British authorities used anti-terrorism laws on Sunday to detain David Miranda, partner of U.S. journalist Glenn Greenwald, as he passed through London's Heathrow airport.
Miranda, 28, a Brazilian citizen, said he was questioned for nine hours before being released without charge, minus his laptop, cellphone and memory sticks, which were seized.
Greenwald, a columnist for Britain's Guardian newspaper who is based in Brazil, said the detention was an attempt to intimidate him and stop him from publishing more secrets leaked by Snowden on U.S. surveillance of global internet communications.
Snowden, who has been granted asylum by Russia, gave Greenwald from 15,000 to 20,000 documents with details of the U.S. National Security Agency's surveillance programs.
Asked by a reporter if the detention of his partner would deter him from future reporting, Greenwald said the opposite would happen.
"I will be far more aggressive in my reporting from now. I am going to publish many more documents. I am going to publish things on England, too. I have many documents on England's spy system. I think they will be sorry for what they did," Greenwald, speaking in Portuguese, told reporters at Rio de Janeiro's airport where he met Miranda upon his return to Brazil.
Greenwald said in a subsequent email to Reuters that the Portuguese word "arrepender" should have been translated as "come to regret" not "be sorry for."
"I was asked what the outcome would be for the UK, and I said they'd come to regret this because of the world reaction, how it made them look, and how it will embolden me - not that I would start publishing documents as punishment or revenge that I wouldn't otherwise have published," he said in the email.
Miranda told reporters that six British agents questioned him about all aspects of his life during his detention in a room at Heathrow airport.
Brazil complained about the "unjustified" detention of Miranda under a British law used for suspects of terrorism.
Brazilian Foreign Minister Antonio Patriota called his British counterpart, William Hague, on Monday to express his concern.
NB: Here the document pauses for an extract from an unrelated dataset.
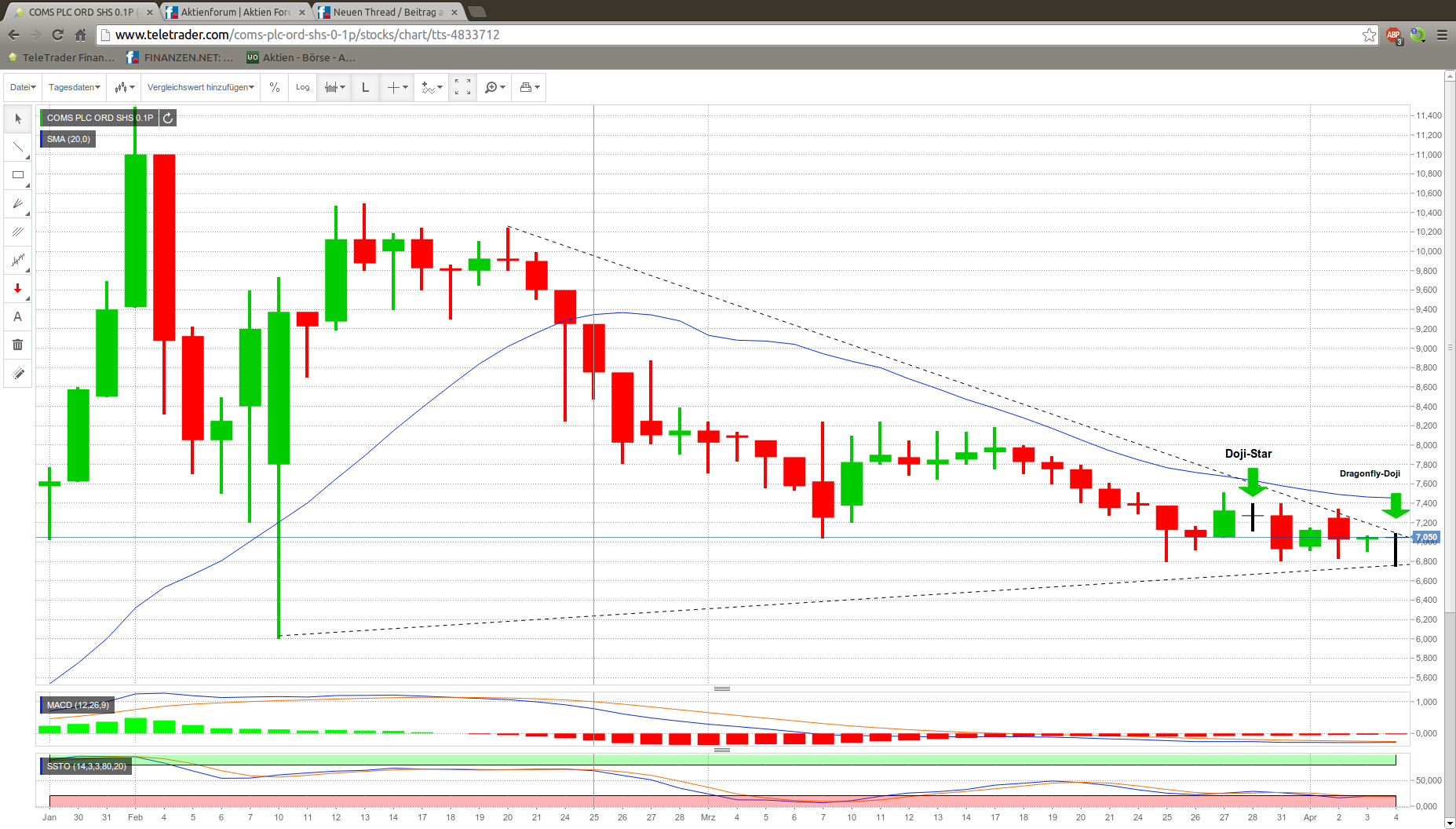The height and width of the screenshot is (829, 1456).
Task: Click the fullscreen expand icon
Action: 463,87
They agreed their governments would remain in contact over the incident, Britain's ambassador in Brasilia, Alex Ellis, said in a statement.
Many Brazilians are still upset with Britain's anti-terrorism policies because of the death of Brazilian electrician Jean Charles de Menezes, who was mistaken for a suspect in a bombing attempt in 2005. Menezes was shot seven times in the head by police on board an underground train at a London station.
Greenwald met with Snowden in June in Hong Kong, from where he published the first of many reports that rattled the U.S. intelligence community by disclosing the extent of surveillance by the NSA on telephone and internet communications.
Snowden faces criminal charges in the United States after leaking documents disclosing the previously secret U.S. internet and telephone surveillance programs. Russia rejected American pleas to send Snowden back to the United States for trial, instead granting him a year's asylum on August 1.
The White House said on Monday that U.S. officials did not ask the British government to question Greenwald's partner, though British authorities did give their U.S. counterparts a "heads up" before detaining Miranda.
Brazil, whose president, Dilma Rousseff, is scheduled to make a state visit to Washington in October, declined to consider an asylum request from Snowden. But some politicians angered by the disclosure of NSA surveillance of internet communications of Brazilians proposed granting him asylum in Brazil.